Scientists in specialized roles like immunogenicity risk becoming siloed service providers. To maintain impact and growth, they must proactively collaborate with other functions like CMC, safety, and quality. This provides a holistic view of drug development and integrates their expertise into the entire process.
Bi-specific T-cell engagers (BiTEs) are highly immunogenic because the mechanism activating T-cells to kill cancer also primes them to mount an immune response against the drug itself. This 'collateral effect' is an inherent design challenge for this drug class.

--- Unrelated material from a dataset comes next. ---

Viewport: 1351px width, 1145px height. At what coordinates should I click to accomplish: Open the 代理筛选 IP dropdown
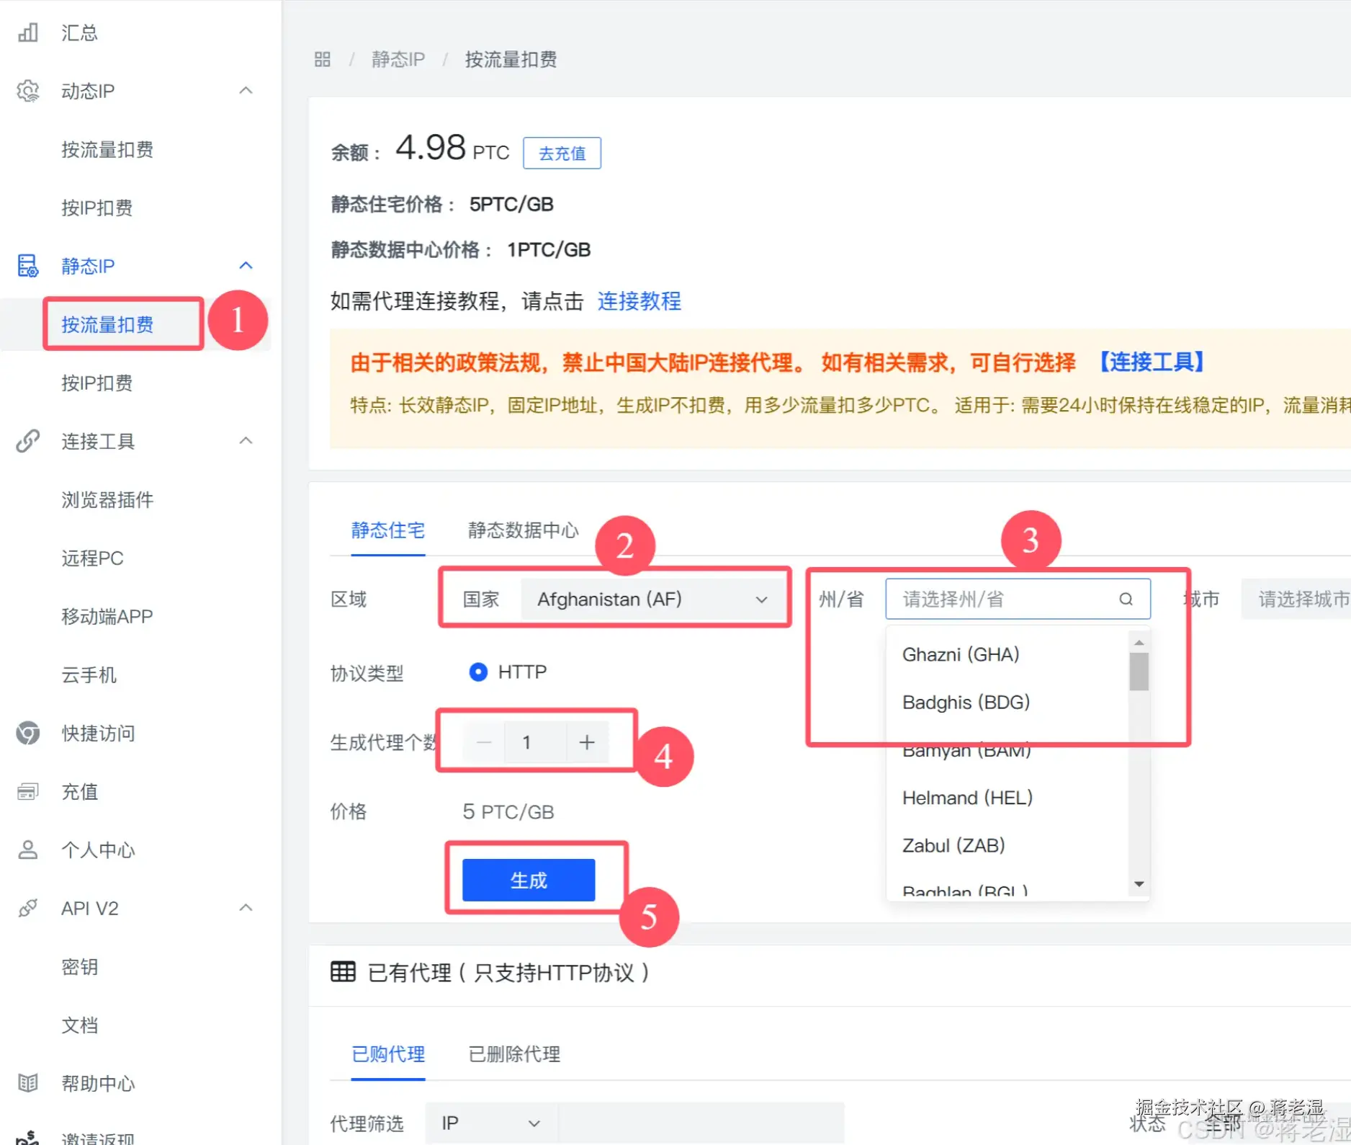click(490, 1123)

Dr. Vibha Jawa's career shows a powerful strategy: learning drug development fundamentals in large companies (Amgen, Merck) and applying them in nimble startups. This cycle across different environments accelerates learning and deepens expertise in a specialized field like immunogenicity.
The future of medicine isn't about finding a single 'best' modality like CAR-T or gene therapy. Instead, it's about strategic convergence, choosing the right tool—be it a bispecific, ADC, or another biologic—based on the patient's specific disease stage and urgency of treatment.
Modern, highly sensitive assays often detect high rates of anti-drug antibodies (ADAs). However, the critical question for drug developers isn't the ADA incidence rate itself, but whether that immune response actually impacts drug exposure, efficacy, or overall patient outcome.
Non-human primate models are poor predictors of human immunogenicity. The industry has shifted to human-relevant ex vivo assays using whole blood or PBMCs. These tests can assess risks like complement activation upfront, enabling proactive protein engineering to improve a drug's safety profile.